### DIRECTIONS
List every length of time given in the OCR discussion below, along with what each one measures.

### EXTRACT PROVIDED
⟨

OCR seems good, on par with Google Vision.
But the footnotes are not properly identified on most pages; they are properly identified when there is a large gap and the first line of the footnotes starts with a number; but when the footnotes block starts with text (continuing a footnote from a previous page) and/or the gap is small or almost non-existent, it fails (all text on the page is considered belonging to main text).
But the main problem isn't even that, it's that it takes between 10 to 20 seconds per page. That would mean over three hours per volume of 600 pages. Google Vision takes less than one second per page.
It's possible there is a setup cost and that doing batches or even full PDFs would be better, though. Do you have experience with this? And can you maybe share "prompt secrets" that would improve the results...?
Gemini 1.5 pro worked better for me at Korean OCR on camera phone taken scans so must be better in some scenarios. You could try it but it's certainly slow.

⟩

### GIVEN DATA

⟨

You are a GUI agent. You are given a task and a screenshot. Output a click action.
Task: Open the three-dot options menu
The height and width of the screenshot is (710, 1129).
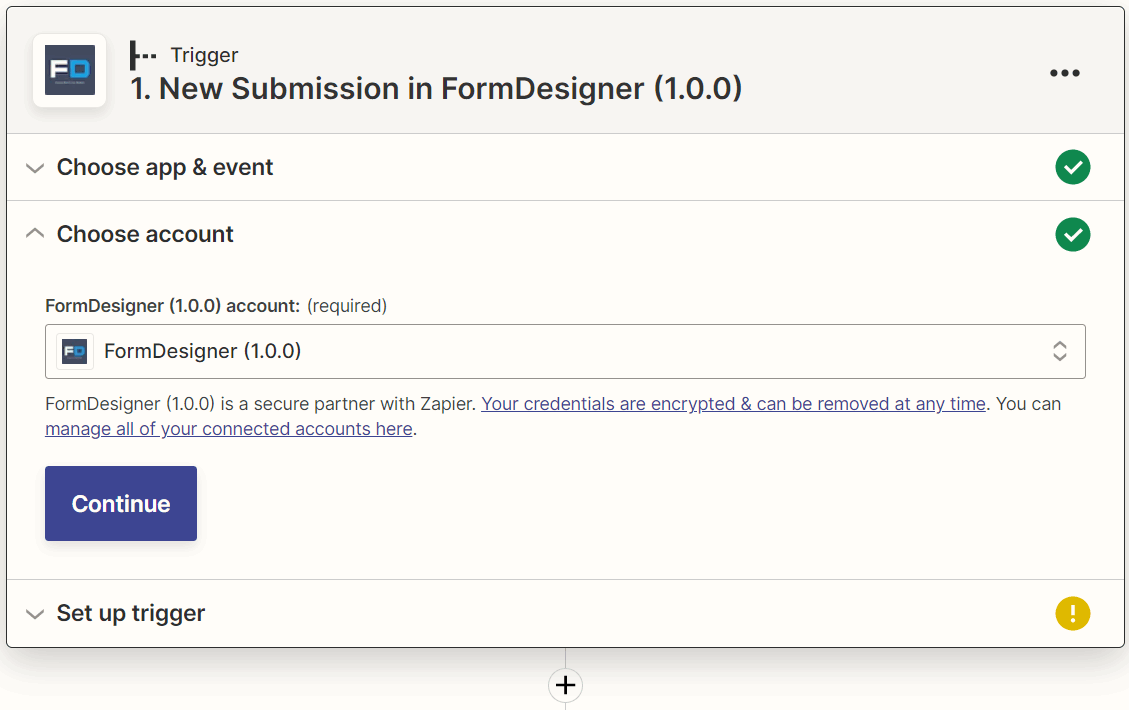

⟩

### RESULT OF THIS EXERCISE
- 10 to 20 seconds: the time taken per page
- Over three hours: the resulting time per volume of 600 pages
- Less than one second: the time Google Vision takes per page